■ Task list
- A) In the garage sale post, what reason does the writer give for being willing to forgive the overwhelmed, naive competitor?
- B) Rewrite the garage sale post, starting at the words "Fishers of men, women" and ending after "more, John 3:16).", with "garage sale" swapped for "yard sale".

Fishers of men, women & neighbors

     *Post note: Through random circumstances the week before our sale, a generous neighbor down the street freely gave us those 6, deluxe, plastic-coated garage sale signs on stakes (a $15 value) PLUS free price stickers ($4). AND, he suggested we have the sale on Thursday/Friday rather than Friday/Saturday. We advertised on Craigslist with no overhead costs, so why not Pay It Forward to Richie Rich, with deluxe free signage? 

     I am a devoted follower of Jesus Christ. I would do anything for Him, including positively participating in a once every 30 years experience; co-hosting a crazy garage sale with Neighbor Sara, initiated by her. And, how could we not Pay It Forward in another way? to forgive an overwhelmed, naive competitor. (Savior God has forgiven me of so much more, John 3:16).

■ Data segment
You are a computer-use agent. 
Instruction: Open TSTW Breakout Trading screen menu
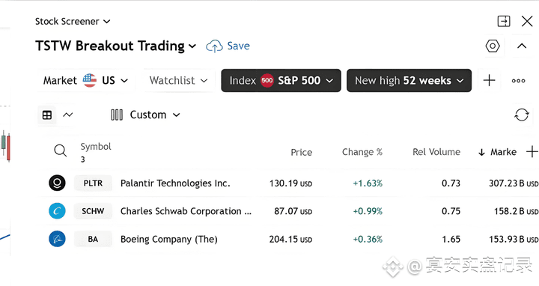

■ Outputs for the tasks
- A) The writer says that Savior God has forgiven them of so much more, pointing to John 3:16.

- B)
Fishers of men, women & neighbors

     *Post note: Through random circumstances the week before our sale, a generous neighbor down the street freely gave us those 6, deluxe, plastic-coated yard sale signs on stakes (a $15 value) PLUS free price stickers ($4). AND, he suggested we have the sale on Thursday/Friday rather than Friday/Saturday. We advertised on Craigslist with no overhead costs, so why not Pay It Forward to Richie Rich, with deluxe free signage? 

     I am a devoted follower of Jesus Christ. I would do anything for Him, including positively participating in a once every 30 years experience; co-hosting a crazy yard sale with Neighbor Sara, initiated by her. And, how could we not Pay It Forward in another way? to forgive an overwhelmed, naive competitor. (Savior God has forgiven me of so much more, John 3:16).